Die Zuerkennung der Flüchtlingseigenschaft gemäß § 60 Abs. 1 AufenthG kann der Kläger dagegen nicht beanspruchen. Der Kläger stützt sein Begehren im Asylfolgeverfahren auf Umstände, die er nach unanfechtbarer Ablehnung seines Asylerstantrags selbst geschaffen hat. In einem derartigen Fall kann dem Ausländer gemäß 28 Abs. 2 AsylVfG in der Regel die Flüchtlingseigenschaft nicht zuerkannt worden; Gründe, hiervon im Fall des Klägers abzuweichen, sieht das Gericht nicht. Es folgt auch nicht der Auffassung des Prozessbevollmächtigten des Klägers, § 28 Abs. 2 AsylVfG verstoße gegen Art. 5 der Richtlinie 2004/83/EG vom 29.4.2004 (sog. "Qualifikationsrichtlinie") in Verbindung mit den Regelungen der Genfer Flüchtlingskonvention. Zwar kann begründete Furcht vor Verfolgung nach Art. 5 Abs. 2 der Qualifikationsrichtlinie auf Aktivitäten des Antragstellers seit Verlassen des Herkunftslandes beruhen, wobei dies insbesondere dann der Fall sein soll, wenn die Aktivitäten nachweislich Ausdruck und Fortsetzung einer bereits im Heimatland bestehenden Überzeugung oder Ausrichtung sind (was im Fall des Klägers, dessen Vortrag im Asylerstverfahren das Gericht als unglaubhaft angesehen hat, nicht der Fall ist). Art. 5 Abs. 3 der Richtlinie räumt jedoch den Mitgliedstaaten die Möglichkeit ein festzulegen, dass ein Antragsteller, der einen Folgeantrag stellt, in der Regel nicht als Flüchtling anerkannt wird, wenn die Verfolgungsgefahr auf Umständen beruht, die der Antragsteller nach Verlassen des Herkunftslandes selbst geschaffen hat. Von dieser Möglichkeit hat der Bundesgesetzgeber mit § 28 Abs. 2 AsylVfG Gebrauch gemacht. Das Gericht teilt nicht die Rechtsauffassung des VG Lüneburg (Urteil vom 24.5.2006 - 1 A 405/03 -), das unter den Begriff "Umstände" in Art. 5 Abs. 3 der Richtlinie im Hinblick auf die Fassung ihres Art. 4 Abs. 3 Lit. c) lediglich "persönliche Umstände", nicht jedoch exilpolitische Aktivitäten fasst. Vielmehr ist gerade daraus, dass der Richtliniengeber in Art. 5 Abs. 3 der Richtlinie eine Beschränkung auf persönliche Umstände nicht vorgenommen hat, zu schließen, dass er den Anwendungsbereich der Norm weiter fassen und den Mitgliedstaaten die Möglichkeit einräumen wollte, die Flüchtlingsanerkennung im Asylfolgeverfahren bei selbst geschaffenen Nachfluchtgründen jeglicher Art regelmäßig zu versagen.

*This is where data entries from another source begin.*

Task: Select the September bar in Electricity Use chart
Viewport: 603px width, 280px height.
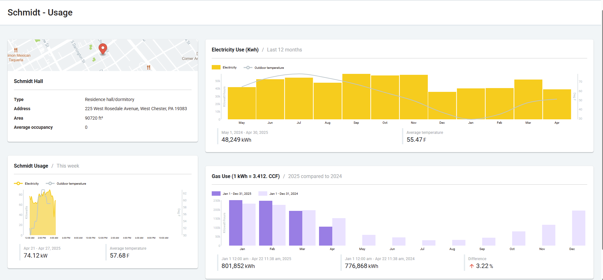Action: [x=356, y=97]
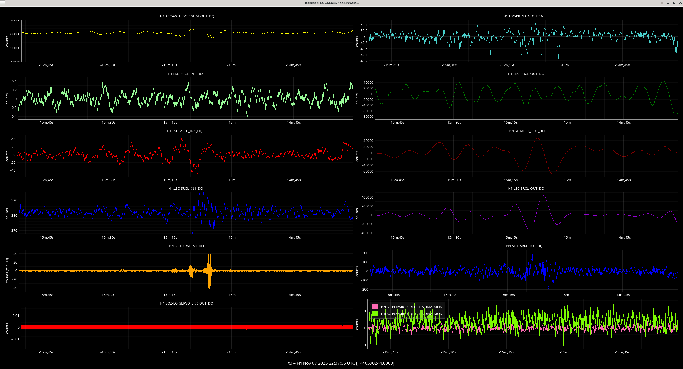Click the shade (roll-up) arrow in title bar

pos(662,3)
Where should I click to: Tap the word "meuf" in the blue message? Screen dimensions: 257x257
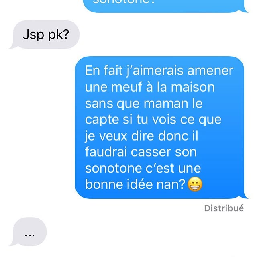(126, 87)
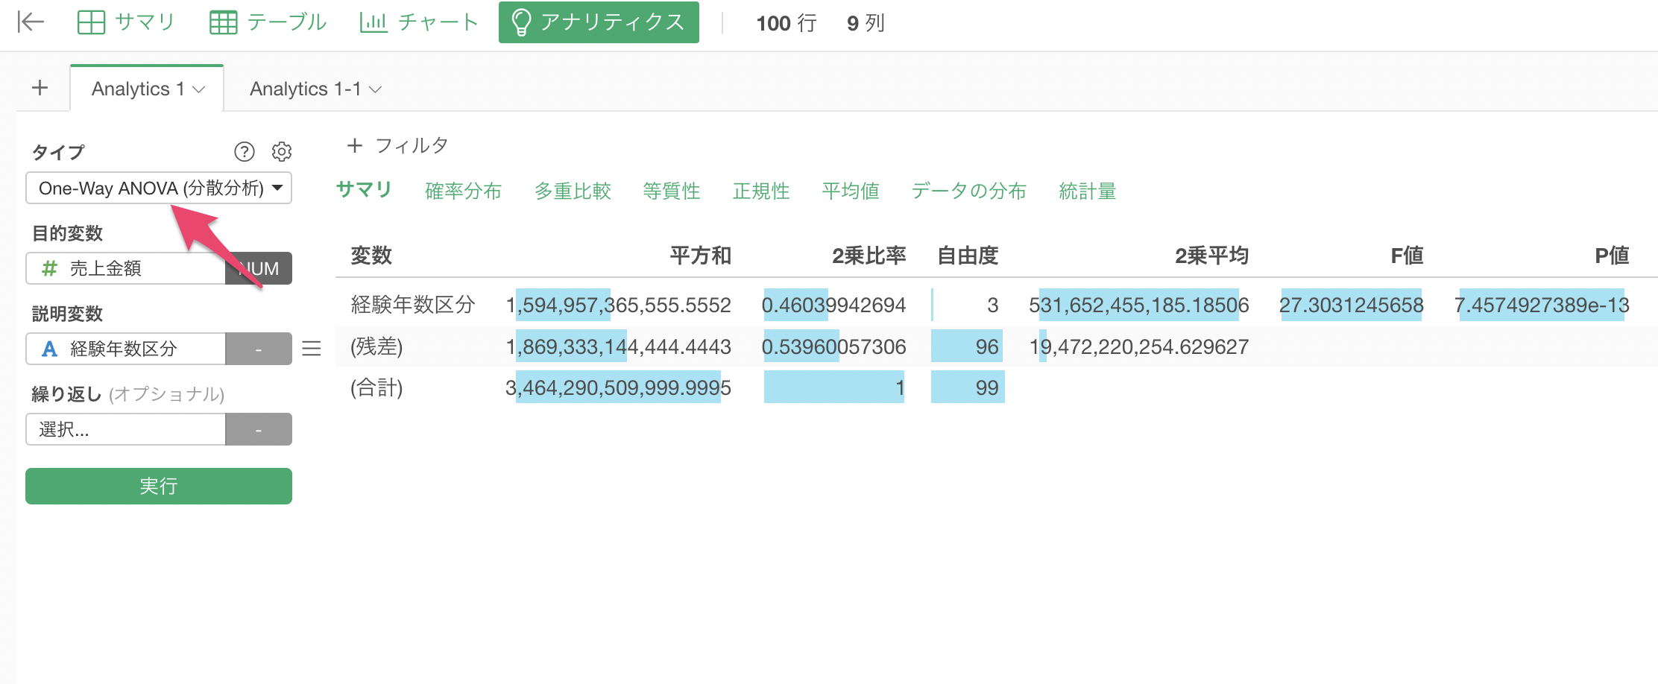Select the アナリティクス view button
1658x684 pixels.
click(x=599, y=22)
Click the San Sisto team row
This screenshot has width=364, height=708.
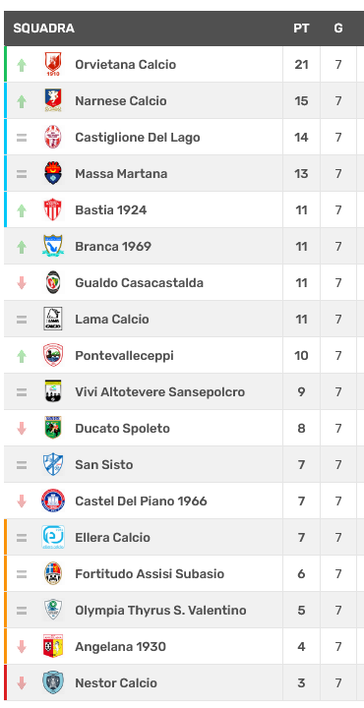point(184,464)
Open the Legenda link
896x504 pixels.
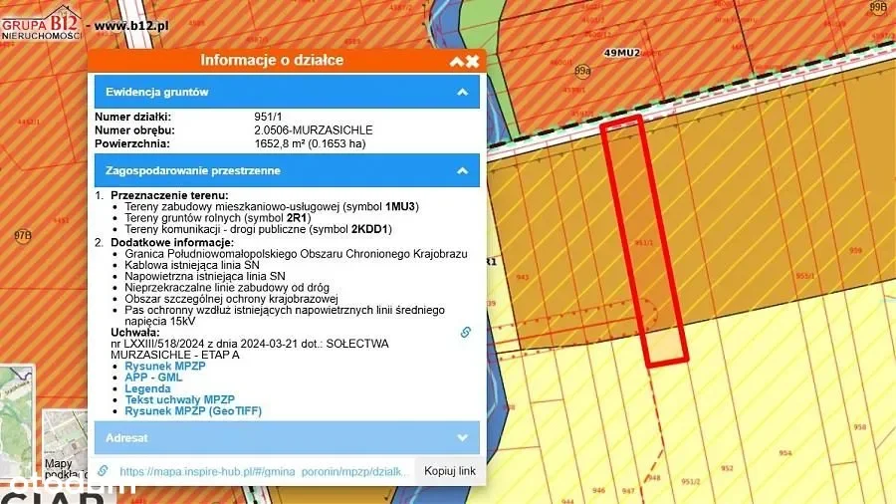147,388
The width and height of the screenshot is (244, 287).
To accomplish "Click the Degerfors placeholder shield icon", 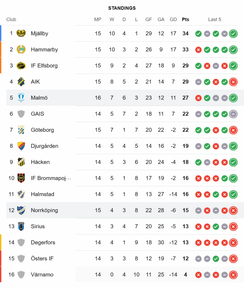I will 21,243.
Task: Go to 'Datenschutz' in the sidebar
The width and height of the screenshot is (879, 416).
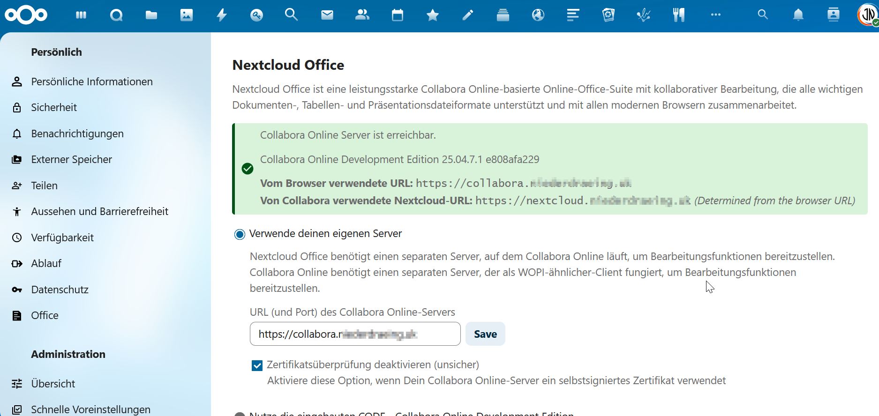Action: coord(60,290)
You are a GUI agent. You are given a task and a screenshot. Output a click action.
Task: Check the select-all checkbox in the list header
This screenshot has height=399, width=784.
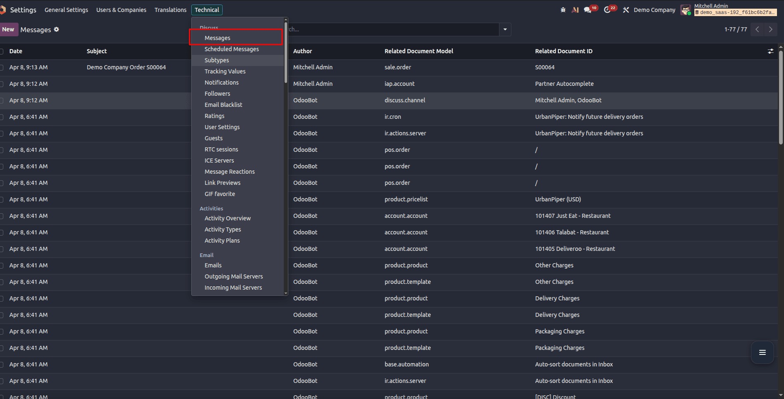[2, 51]
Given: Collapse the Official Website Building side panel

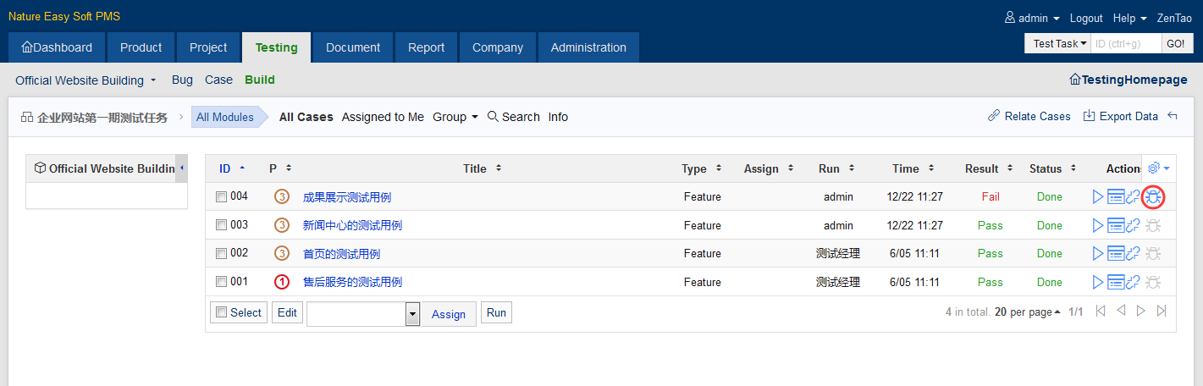Looking at the screenshot, I should click(181, 168).
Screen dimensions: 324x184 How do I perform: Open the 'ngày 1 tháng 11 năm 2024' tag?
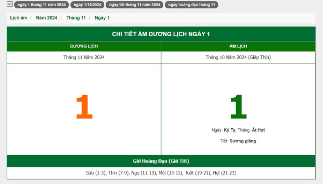[x=41, y=5]
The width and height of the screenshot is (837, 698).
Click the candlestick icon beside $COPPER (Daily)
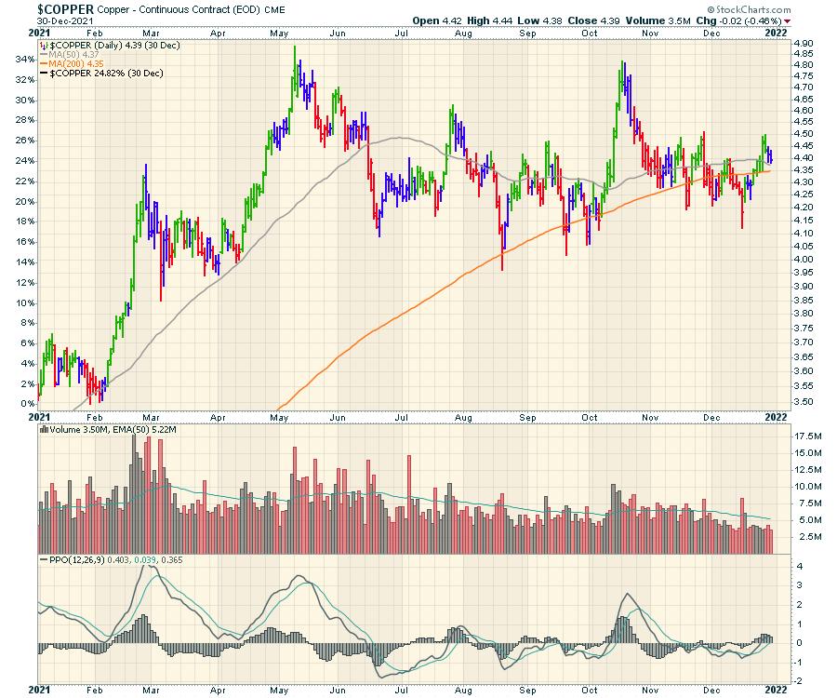coord(44,44)
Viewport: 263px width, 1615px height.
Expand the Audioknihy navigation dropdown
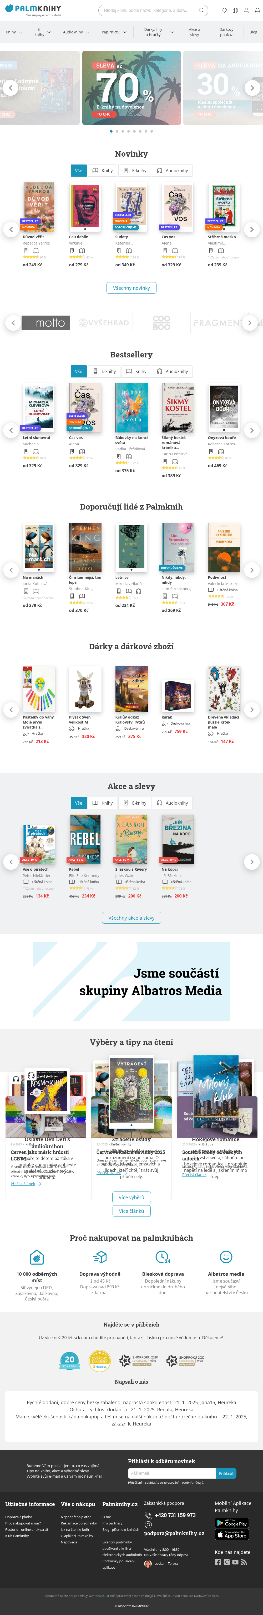click(x=76, y=32)
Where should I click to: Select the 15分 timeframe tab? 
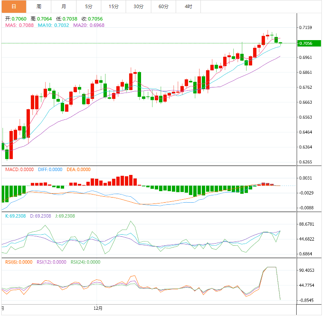[114, 6]
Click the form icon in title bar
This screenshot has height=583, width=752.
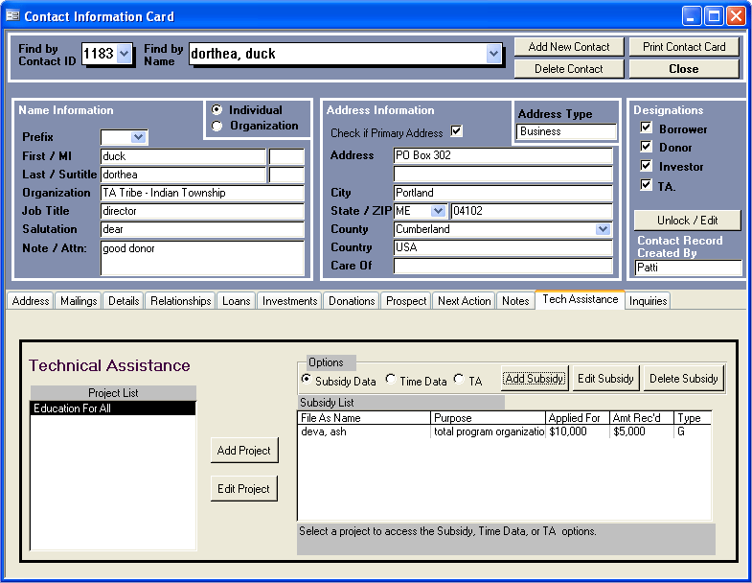(12, 16)
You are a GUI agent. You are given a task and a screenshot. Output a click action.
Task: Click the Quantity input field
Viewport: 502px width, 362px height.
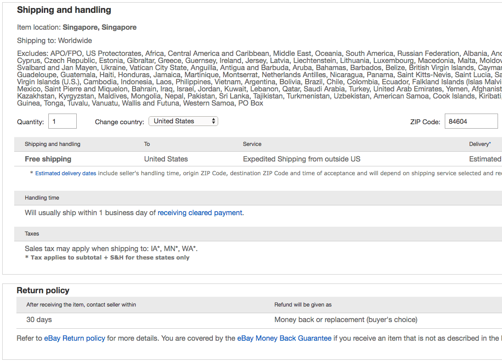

Mit dieser Auffassung setzt sich das Gericht nicht in Widerspruch zu seinem (vom VG Lüneburg, a.a.O., zitierten) Urteil vom 2.3.2005 (4 A 38/03). Entgegen der Auffassung des VG Lüneburg hat das erkennende Gericht in jenem Urteil nicht die Feststellung getroffen, der Regel des § 28 Abs. 2 AsylVfG sei zur Vermeidung völkerrechtswidriger und gemeinschaftsrechtlich unzulässiger Folgen nicht zu folgen. Die Entscheidung betraf vielmehr einen Einzelfall, in dem von der Regel des § 28 Abs. 2 AsylVfG abgewichen wurde, und befasste sich nicht mit der Frage eines Verstoßes der Norm gegen die Qualifikationsrichtlinie.